Ce que je veux plutôt dire, c'est que ce ne sont pas les seules options.

Et je pense que cette liste de "choses à faire" en tant qu'adulte pourrait être réécrite pour inclure des expériences qui valent la peine d'être vécues simplement parce qu'elles le sont. S'immerger dans la jungle, faire semblant d'être à nouveau enfant ou préférer les éléments de la nature aux responsabilités pour un seul week-end ne cochera pas nécessairement toutes les cases, mais elles ont quand même un objectif: vivre. Je pense que nous avons tendance à ignorer les expériences de ce genre ou à les pousser si loin dans la liste des priorités que, pour beaucoup d'entre nous, elles ne se produisent jamais. Il est important de faire l'expérience du monde pendant que nous en avons la possibilité, même si cela ne fait pas bouger l'aiguille ou ne contribue pas au résultat final.

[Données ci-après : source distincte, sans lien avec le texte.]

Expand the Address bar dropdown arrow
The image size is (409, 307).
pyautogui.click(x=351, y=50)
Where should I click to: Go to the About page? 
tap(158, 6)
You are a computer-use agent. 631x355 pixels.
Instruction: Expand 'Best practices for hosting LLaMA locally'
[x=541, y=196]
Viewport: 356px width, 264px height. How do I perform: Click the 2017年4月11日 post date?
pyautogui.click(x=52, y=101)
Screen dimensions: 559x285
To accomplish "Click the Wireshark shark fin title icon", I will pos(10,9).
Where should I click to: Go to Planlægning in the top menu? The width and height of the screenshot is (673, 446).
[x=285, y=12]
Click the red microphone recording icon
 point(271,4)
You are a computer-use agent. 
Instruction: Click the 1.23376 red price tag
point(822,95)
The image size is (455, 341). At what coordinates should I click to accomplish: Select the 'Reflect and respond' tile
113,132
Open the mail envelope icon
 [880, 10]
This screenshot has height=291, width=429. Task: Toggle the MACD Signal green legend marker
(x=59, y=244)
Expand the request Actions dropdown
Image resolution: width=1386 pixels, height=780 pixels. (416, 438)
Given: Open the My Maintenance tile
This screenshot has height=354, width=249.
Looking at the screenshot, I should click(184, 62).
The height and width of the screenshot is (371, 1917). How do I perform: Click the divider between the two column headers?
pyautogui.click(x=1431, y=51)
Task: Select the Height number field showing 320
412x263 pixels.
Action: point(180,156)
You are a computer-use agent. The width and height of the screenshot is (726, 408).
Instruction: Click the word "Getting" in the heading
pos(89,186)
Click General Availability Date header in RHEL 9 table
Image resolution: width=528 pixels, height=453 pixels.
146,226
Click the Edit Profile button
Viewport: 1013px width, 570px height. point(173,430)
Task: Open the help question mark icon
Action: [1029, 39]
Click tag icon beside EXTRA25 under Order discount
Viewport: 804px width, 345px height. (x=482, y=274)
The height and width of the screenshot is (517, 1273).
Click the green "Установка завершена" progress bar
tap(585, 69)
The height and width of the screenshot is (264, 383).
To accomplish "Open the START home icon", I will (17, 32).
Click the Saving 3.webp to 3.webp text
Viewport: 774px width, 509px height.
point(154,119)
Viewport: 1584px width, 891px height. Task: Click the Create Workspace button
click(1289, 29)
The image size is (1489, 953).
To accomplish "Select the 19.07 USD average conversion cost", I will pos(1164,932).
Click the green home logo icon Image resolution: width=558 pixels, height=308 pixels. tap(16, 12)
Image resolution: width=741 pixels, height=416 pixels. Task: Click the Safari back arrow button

Un an plus tard, je repense à ce week-end entre filles avec le cœur plein d'amour. Nous avons fait des randonnées dans la jungle jusqu'à des chutes d'eau, nous nous sommes allongées dans des hamacs, nous avons fait des feux de camp, nous avons observé les oiseaux, nous avons préparé des sandwichs au beurre de peanut et les avons mis dans nos sacs à dos pour alimenter les aventures de la journée. C'était en fait un week-end de camp de vacances dans la jungle. J'ai eu du mal à accepter cette étape importante, bien sûr, mais avec du recul, j'ai l'impression que ce voyage en Amazonie était un rejet parfaitement calculé de tout ce que l'on attend des femmes trentenaires. C'était un week-end qui était au contraire l'exemple même de cette femme qui faisait exactement ce qu'elle voulait, quand elle le voulait, et ce, sans tenir compte des attentes et exigences sociales qui auraient pu la guider autrement.